- TASK BRIEF
What follows is a set of records. Repeat every one of them exactly.

- RECORDS TO USE
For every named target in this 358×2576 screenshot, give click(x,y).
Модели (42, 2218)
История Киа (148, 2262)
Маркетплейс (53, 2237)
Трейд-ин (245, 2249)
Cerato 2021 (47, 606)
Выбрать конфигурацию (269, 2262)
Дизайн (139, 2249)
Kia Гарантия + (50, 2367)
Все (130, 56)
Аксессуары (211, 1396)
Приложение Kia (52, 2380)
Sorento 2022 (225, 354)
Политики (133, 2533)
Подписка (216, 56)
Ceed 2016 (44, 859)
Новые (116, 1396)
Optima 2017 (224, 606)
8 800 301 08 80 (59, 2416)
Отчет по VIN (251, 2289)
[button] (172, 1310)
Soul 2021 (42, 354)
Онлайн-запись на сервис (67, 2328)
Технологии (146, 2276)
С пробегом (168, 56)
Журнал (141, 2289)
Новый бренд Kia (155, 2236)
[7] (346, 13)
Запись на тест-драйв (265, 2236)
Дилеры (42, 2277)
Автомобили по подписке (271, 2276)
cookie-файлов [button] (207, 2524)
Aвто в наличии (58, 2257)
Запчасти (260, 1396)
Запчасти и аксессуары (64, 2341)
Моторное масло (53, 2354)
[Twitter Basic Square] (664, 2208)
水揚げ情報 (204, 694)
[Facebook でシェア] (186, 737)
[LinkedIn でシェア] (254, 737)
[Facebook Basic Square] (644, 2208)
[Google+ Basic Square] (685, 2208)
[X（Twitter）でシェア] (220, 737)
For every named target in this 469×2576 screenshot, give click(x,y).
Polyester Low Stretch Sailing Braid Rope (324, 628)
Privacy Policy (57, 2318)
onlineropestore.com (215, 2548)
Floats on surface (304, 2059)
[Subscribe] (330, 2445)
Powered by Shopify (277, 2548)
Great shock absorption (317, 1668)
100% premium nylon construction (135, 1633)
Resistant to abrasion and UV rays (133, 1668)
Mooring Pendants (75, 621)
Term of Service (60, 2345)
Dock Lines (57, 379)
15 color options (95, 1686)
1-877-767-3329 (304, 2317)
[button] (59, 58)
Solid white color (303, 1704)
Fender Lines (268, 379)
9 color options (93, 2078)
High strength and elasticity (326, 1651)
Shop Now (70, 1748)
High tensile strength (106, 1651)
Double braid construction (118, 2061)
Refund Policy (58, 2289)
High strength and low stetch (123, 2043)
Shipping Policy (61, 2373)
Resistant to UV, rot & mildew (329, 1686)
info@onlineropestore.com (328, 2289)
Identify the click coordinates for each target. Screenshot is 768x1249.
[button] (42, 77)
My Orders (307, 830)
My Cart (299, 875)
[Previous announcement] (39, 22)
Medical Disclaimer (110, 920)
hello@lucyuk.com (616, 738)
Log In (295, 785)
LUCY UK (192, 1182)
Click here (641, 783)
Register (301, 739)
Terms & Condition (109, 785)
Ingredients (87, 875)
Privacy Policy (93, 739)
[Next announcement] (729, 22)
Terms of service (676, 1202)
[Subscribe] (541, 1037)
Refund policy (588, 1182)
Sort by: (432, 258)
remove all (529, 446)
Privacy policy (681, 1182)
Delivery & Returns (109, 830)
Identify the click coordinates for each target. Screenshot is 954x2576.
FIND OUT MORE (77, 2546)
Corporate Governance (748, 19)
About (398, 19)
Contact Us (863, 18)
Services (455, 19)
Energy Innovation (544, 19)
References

- RESULT OF THE TASK
For every named target in this 358×2576 screenshot, give click(x,y).
Модели (42, 2218)
История Киа (148, 2262)
Маркетплейс (53, 2237)
Трейд-ин (245, 2249)
Cerato 2021 (47, 606)
Выбрать конфигурацию (269, 2262)
Дизайн (139, 2249)
Kia Гарантия + (50, 2367)
Все (130, 56)
Аксессуары (211, 1396)
Приложение Kia (52, 2380)
Sorento 2022 (225, 354)
Политики (133, 2533)
Подписка (216, 56)
Ceed 2016 (44, 859)
Новые (116, 1396)
Optima 2017 (224, 606)
8 800 301 08 80 (59, 2416)
Отчет по VIN (251, 2289)
[button] (172, 1310)
Soul 2021 (42, 354)
Онлайн-запись на сервис (67, 2328)
Технологии (146, 2276)
С пробегом (168, 56)
Журнал (141, 2289)
Новый бренд Kia (155, 2236)
[7] (346, 13)
Запись на тест-драйв (265, 2236)
Дилеры (42, 2277)
Автомобили по подписке (271, 2276)
cookie-файлов [button] (207, 2524)
Aвто в наличии (58, 2257)
Запчасти (260, 1396)
Запчасти и аксессуары (64, 2341)
Моторное масло (53, 2354)
[Twitter Basic Square] (664, 2208)
水揚げ情報 (204, 694)
[Facebook でシェア] (186, 737)
[LinkedIn でシェア] (254, 737)
[Facebook Basic Square] (644, 2208)
[Google+ Basic Square] (685, 2208)
[X（Twitter）でシェア] (220, 737)
For every named target in this 469×2576 screenshot, give click(x,y).
Polyester Low Stretch Sailing Braid Rope (324, 628)
Privacy Policy (57, 2318)
onlineropestore.com (215, 2548)
Floats on surface (304, 2059)
[Subscribe] (330, 2445)
Powered by Shopify (277, 2548)
Great shock absorption (317, 1668)
100% premium nylon construction (135, 1633)
Resistant to abrasion and UV rays (133, 1668)
Mooring Pendants (75, 621)
Term of Service (60, 2345)
Dock Lines (57, 379)
15 color options (95, 1686)
1-877-767-3329 (304, 2317)
[button] (59, 58)
Solid white color (303, 1704)
Fender Lines (268, 379)
9 color options (93, 2078)
High strength and elasticity (326, 1651)
Shop Now (70, 1748)
High tensile strength (106, 1651)
Double braid construction (118, 2061)
Refund Policy (58, 2289)
High strength and low stetch (123, 2043)
Shipping Policy (61, 2373)
Resistant to UV, rot & mildew (329, 1686)
info@onlineropestore.com (328, 2289)
Identify the click coordinates for each target. Screenshot is 768x1249.
[button] (42, 77)
My Orders (307, 830)
My Cart (299, 875)
[Previous announcement] (39, 22)
Medical Disclaimer (110, 920)
hello@lucyuk.com (616, 738)
Log In (295, 785)
LUCY UK (192, 1182)
Click here (641, 783)
Register (301, 739)
Terms & Condition (109, 785)
Ingredients (87, 875)
Privacy Policy (93, 739)
[Next announcement] (729, 22)
Terms of service (676, 1202)
[Subscribe] (541, 1037)
Refund policy (588, 1182)
Sort by: (432, 258)
remove all (529, 446)
Privacy policy (681, 1182)
Delivery & Returns (109, 830)
Identify the click coordinates for each target. Screenshot is 954x2576.
FIND OUT MORE (77, 2546)
Corporate Governance (748, 19)
About (398, 19)
Contact Us (863, 18)
Services (455, 19)
Energy Innovation (544, 19)
References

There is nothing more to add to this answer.